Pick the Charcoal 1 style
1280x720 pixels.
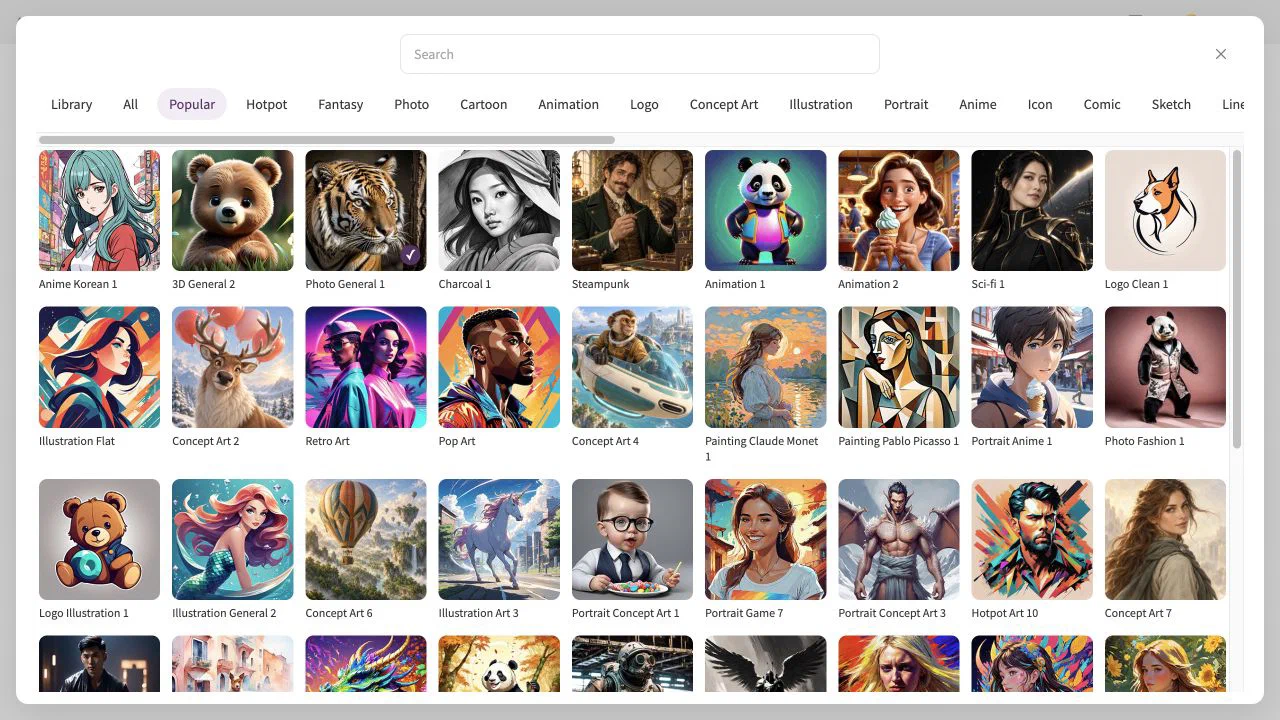499,210
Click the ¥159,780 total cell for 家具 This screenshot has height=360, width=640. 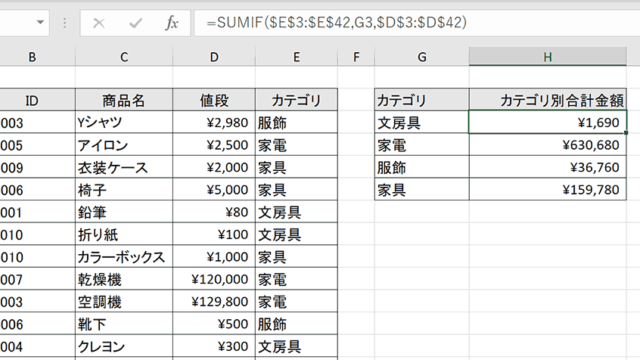click(548, 190)
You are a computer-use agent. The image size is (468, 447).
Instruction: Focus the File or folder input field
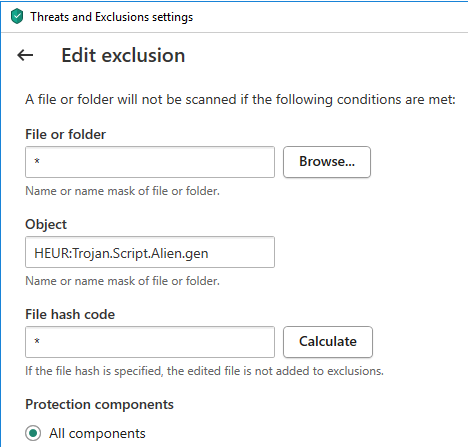click(150, 162)

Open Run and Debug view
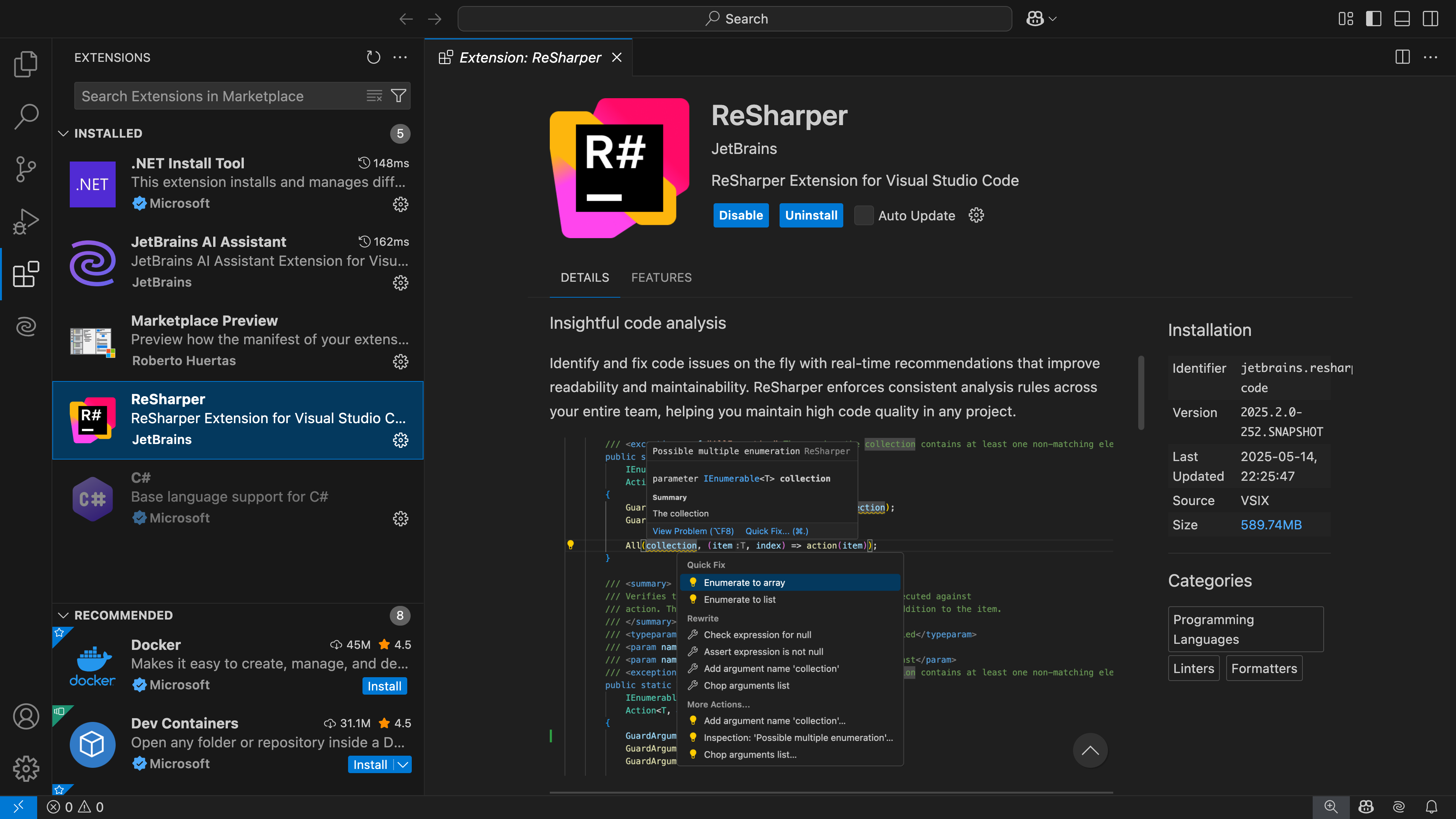tap(26, 221)
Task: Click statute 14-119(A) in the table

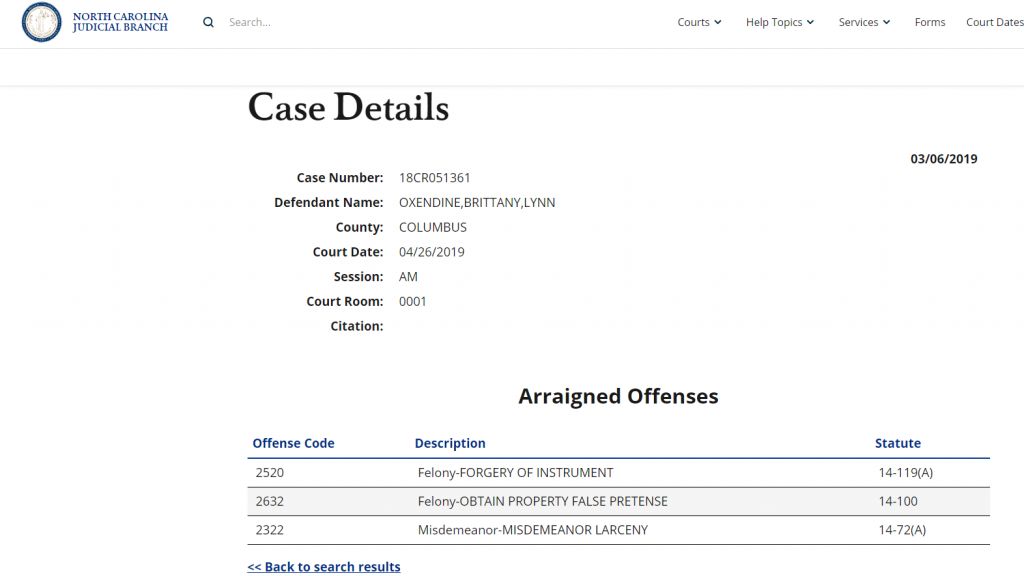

> [What you are asked to do] Only an exact copy of the lines from the one with "You are a computer-use" through the last line of the listing should be given; pictures must not be included.

> [Response below]
You are a computer-use agent. The image size is (468, 447).
Instruction: Focus the File or folder input field
click(150, 162)

Open Run and Debug view
tap(26, 221)
Task: Click statute 14-119(A) in the table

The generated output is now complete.